As soon as he's said it, he gets a sense of dread that he's wrong, that Charles will laugh at him, that -

Charles snorts, not quite a laugh, and says, "What was that you said about feeding your ego? Something about 'don't,' wasn't it?"

"...That was then."

"Well," Charles says, "since that was then, I suppose you're right. God help me."

"No one can help you now," Erik says, rolling over so he can better reach.

"Erik, really," Charles protests; but he doesn't protest at all when Erik kisses him, or for anything that happens after.

*

On the first morning of his second life, Erik wakes up to the sound of Charles groaning softly. Why is immediately obvious as there is no part of Erik's body that doesn't ache, whether pleasantly or not; they were, he recalls now that his body insists on reminding him, in plane crash yesterday, and a fight.

He looks over at Charles, and cannot seem to speak for the sight of Charles, still here even though he knows.

"What are you looking at?" Charles asks then. His tone is light, like he's -

Charles is flirting with him. Someday, Erik will manage to speak again, but it's possible he might never manage anything beyond simple words.

"Erik?" Charles says, starting to look a little alarmed.

"You," Erik says, finally.

He takes Charles by the hand, lays a kiss down to his palm.


epilogue

December 1962 (2)

"I've just had the most interesting telephone conversation with Agent Platt from the CIA," Charles says one day.

"...Agent who," Erik manages, doing his best to present a slightly irate 'I don't know who that is, and I don't care' face about it.
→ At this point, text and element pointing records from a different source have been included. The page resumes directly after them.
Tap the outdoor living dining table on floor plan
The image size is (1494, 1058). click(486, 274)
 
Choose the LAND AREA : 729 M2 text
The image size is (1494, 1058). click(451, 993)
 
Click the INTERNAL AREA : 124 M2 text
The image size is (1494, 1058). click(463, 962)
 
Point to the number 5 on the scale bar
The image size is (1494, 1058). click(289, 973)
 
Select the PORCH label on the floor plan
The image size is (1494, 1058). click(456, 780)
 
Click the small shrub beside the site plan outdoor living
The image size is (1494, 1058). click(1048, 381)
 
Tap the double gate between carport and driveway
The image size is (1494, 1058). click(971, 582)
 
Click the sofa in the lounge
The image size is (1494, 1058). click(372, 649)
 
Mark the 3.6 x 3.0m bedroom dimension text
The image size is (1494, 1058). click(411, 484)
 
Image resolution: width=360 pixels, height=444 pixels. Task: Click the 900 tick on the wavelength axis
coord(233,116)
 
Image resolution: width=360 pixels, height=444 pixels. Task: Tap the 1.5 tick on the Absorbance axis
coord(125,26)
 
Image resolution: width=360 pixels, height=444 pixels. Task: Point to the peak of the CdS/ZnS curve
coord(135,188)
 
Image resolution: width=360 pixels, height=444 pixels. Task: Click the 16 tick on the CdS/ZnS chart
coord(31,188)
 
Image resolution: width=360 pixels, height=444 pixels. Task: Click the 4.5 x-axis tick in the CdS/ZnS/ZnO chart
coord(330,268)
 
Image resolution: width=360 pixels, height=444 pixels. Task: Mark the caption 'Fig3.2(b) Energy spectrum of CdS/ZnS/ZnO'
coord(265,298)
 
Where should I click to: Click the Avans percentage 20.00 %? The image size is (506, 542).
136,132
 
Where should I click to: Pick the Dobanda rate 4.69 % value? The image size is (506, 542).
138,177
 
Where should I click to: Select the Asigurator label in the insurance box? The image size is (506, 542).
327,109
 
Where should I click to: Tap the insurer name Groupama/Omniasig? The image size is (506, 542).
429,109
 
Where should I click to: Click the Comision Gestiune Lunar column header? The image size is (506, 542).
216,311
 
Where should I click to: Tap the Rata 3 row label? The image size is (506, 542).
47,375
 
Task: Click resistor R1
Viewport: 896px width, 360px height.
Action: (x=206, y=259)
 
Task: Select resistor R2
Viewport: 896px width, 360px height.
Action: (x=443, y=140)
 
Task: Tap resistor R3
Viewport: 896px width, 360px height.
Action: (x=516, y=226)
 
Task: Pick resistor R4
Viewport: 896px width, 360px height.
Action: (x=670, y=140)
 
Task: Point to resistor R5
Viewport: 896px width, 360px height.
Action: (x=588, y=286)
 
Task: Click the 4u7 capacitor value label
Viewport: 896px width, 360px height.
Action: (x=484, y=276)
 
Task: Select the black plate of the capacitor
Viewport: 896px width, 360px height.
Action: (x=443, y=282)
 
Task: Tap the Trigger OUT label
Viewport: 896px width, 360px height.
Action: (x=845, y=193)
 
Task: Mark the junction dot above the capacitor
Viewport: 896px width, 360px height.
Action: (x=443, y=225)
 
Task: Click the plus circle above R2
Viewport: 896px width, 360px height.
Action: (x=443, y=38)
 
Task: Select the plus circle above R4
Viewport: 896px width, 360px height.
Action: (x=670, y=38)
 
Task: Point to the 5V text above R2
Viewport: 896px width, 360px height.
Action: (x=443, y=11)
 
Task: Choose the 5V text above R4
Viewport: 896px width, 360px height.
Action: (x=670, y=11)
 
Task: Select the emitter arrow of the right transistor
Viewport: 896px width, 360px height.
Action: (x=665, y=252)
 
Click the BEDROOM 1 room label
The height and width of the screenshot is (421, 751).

Judging by the way Charles is looking at him, it's not working.

"Mm-hmm," Charles says. "I've had a look at the phone bill too, and it seems someone in the house has been making long distant calls to Virginia three or four times a week."

"Have you asked Hank about it?" Erik says, with no compunction about throwing him under the bus.

"Actually, that would have been my first thought, except that when I asked Agent Platt about it, he said it was you."

...Goddamn it.

"What were you calling him for," Erik says. "You threw away his card."

"Erik, what on earth are you talking about? I never -" Charles begins, then stops. "Actually, yes, I did, but only because he gave me two accidentally and I threw away the duplicate."

He's looking at Erik now with the strangest expression, which changes into a brilliant smile, like Erik might be something wonderful.

"You know, he talked about you the entire time, I couldn't get him on any other subject for long without your coming into it," Charles says. "Not that that's a bad thing, mind - but he really seems quite taken with you, Erik."

"...Stop it," Erik says, his face growing hot.

Still beaming at him, Charles says, "Should I be jealous?"

Charles just doesn't know when to quit, and from the way he's smirking it's clear that he has no idea he's just introduced blood into the water.

Erik steps toward him, leans in close; bats his eyelashes and says, "You don't have to be. I like you."

Charles stops smiling, goes as red as Erik's ever seen him.

Erik swaggers away, making a mental note to give Rob a call tonight so they can go over Espionage 101. Again. He's not sure why it's such a difficult damned concept.

It takes a few minutes for him to realize that he's whistling.